Traveling extensively, on an average Kosinski wakes up around 8 A.M. ready for the day. Four more hours of sleep in the afternoon allows him to remain mentally and physically active until the early dawn when he retires. This pattern, he claims, benefits his reading and writing, his photography, and practicing of the sports he has favored for years—downhill skiing and polo,
which, as an avid all-around horseman, he plays on a team—or one-on-one.
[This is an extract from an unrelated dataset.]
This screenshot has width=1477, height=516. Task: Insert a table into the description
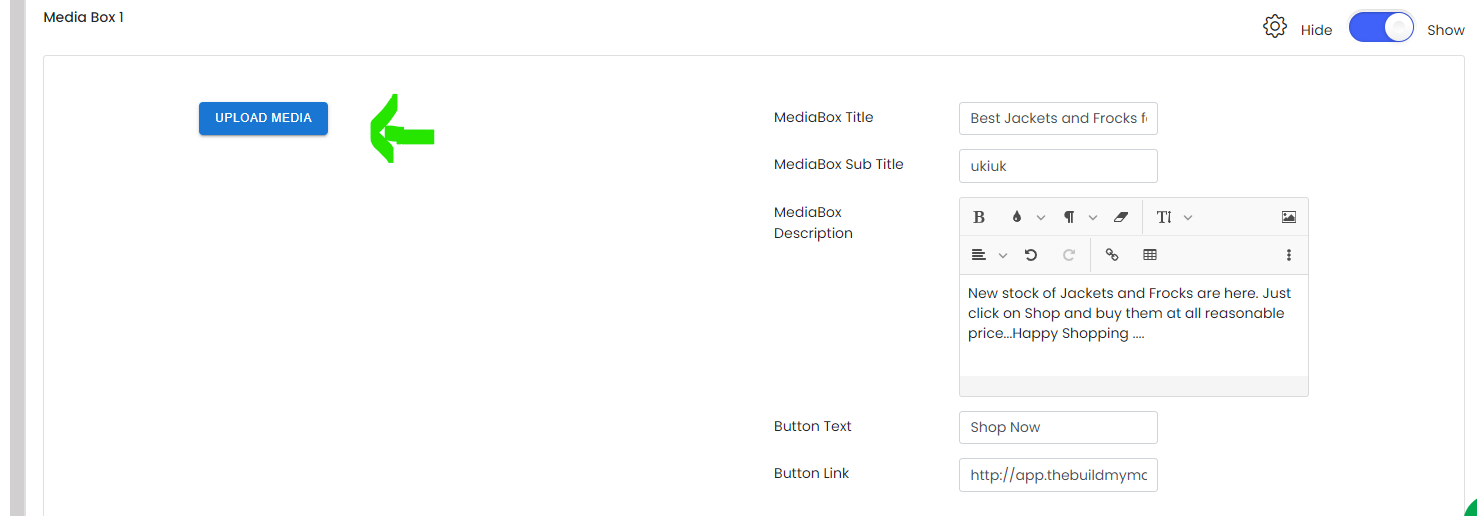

As a screenplay writer, Kosinski adapted for the screen his novel,
Being There
(with Peter Sellers, Shirley MacLaine, Melvyn Douglas and Jack Warden) for which he won Best Screenplay of the Year Award from both the Writers Guild of America and the British Academy of Film and Television Arts (BAFTA); he was also seen on screen giving a highly praised idiosyncratic performance as Grigori Zinoviev in Warren Beatty’s
Reds.
A critic once wrote of Kosinski that he “writes his novels so sparsely as though they cost a thousand dollars a word, and a misplaced or misused locution would cost him his life.” He was close to the truth: Kosinski takes almost three years to write a novel, and in manuscript rewrites it a dozen times; later, in subsequent sets of three or four galley and page proofs, he condenses the novel’s text often by one-third. As Kosinski’s publishers often attest, it is such high principled scrupulousness that leads to the remarkable consistency of voice of all his novels. Kosinski said that “writing fiction is the essence of my life—whatever else I do revolves around a constant thought: could I—can I—would I—should I—use it in my next novel? As I have no children, no family, no relatives, no business or estate to speak of, my books are my only spiritual accomplishment.”
“Learning from the best writing of every era”—wrote
The Washington
Port—“Kosinski develops his own style and technique … in harmony with his need to express new things about our life and the world we do live in, to express the inexpressible. Giving to himself as well as to the reader the same chance for interpretation, he traces the truth in the deepest corners of our outdoor and indoor lives, of our outer appearance and our inner reality. He moves the borderline of writing to more remote, still invisible and untouchable poles, in cold and in darkness. Doing so, he enlarges the borders of the bearable.”